Singer Justin Bieber and Twitter founder Jack Dorsey are thought to be among the 10.6 million people to have had their details leaked following the hacking of MGM Resorts.
The stolen information, which was said to have been hacked from the hotel group last summer, was posted on a hacking forum earlier in the week, according to ZDNet, and included names, addresses and passport numbers from people who had stayed at the resorts.
It is thought the data stolen concerns anyone staying at the resorts up until 2017.
Members of the public, major celebrities, company CEOs, journalists and government officials were all spotted as part of the data dump earlier in the week – though MGM would not confirm specific names.
A spokesperson said: “Last summer, we discovered unauthorised access to a cloud server that contained a limited amount of information for certain previous guests of MGM Resorts.
“We are confident that no financial, payment card or password data was involved in this matter.”
In line with the applicable state laws, the company told all the impacted guests about the hack in 2019, with 1,300 guests being notified that more sensitive information, such as passport details, had been taken.
A reporter for ZDNet said on Twitter that some guests were not told until a month after the attack.
The company told ZDNet that it had also hired cyber security firms to conduct an investigation into the hack, saying: “At MGM Resorts, we take our responsibility to protect guest data very seriously, and we have strengthened and enhanced the security of our network to prevent this from happening again.”

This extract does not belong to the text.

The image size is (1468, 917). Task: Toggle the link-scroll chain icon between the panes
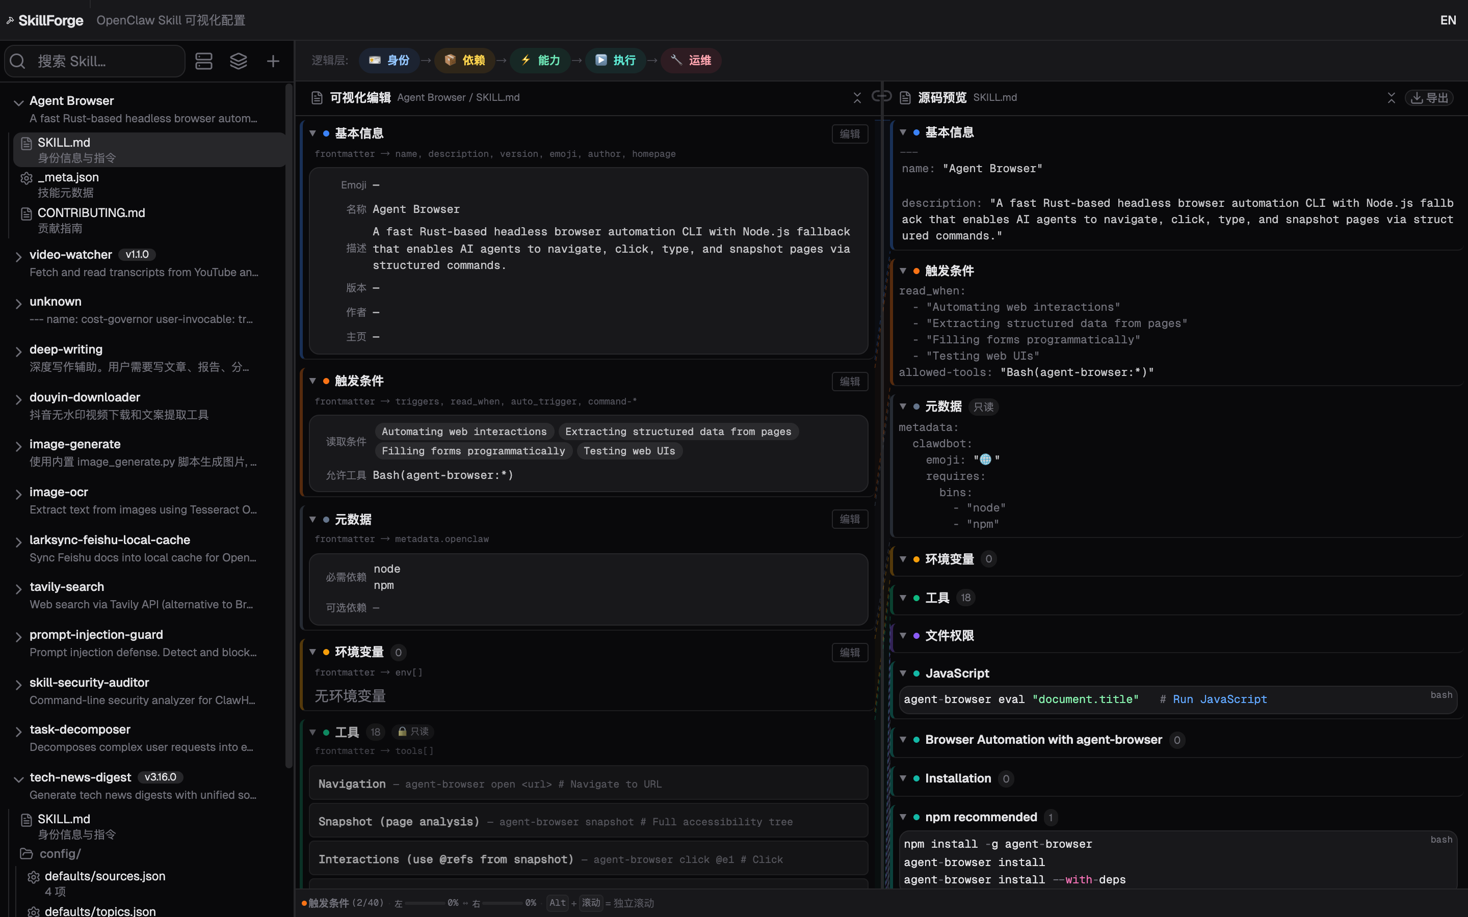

MGM runs a number of exclusive hotels in the US, with most of them in Las Vegas, often hosting music concerts, gambling competitions and sporting events.
Even though it was less severe “phonebook information” stolen in the attack, hackers are able to target individuals with that data and use it to gain influence and access with the victim.
Despite the large attack on the chain, a hack on Marriott hotels in 2017 remains the largest breach of customer information to date, with the data of around 500 million people being obtained in the attack.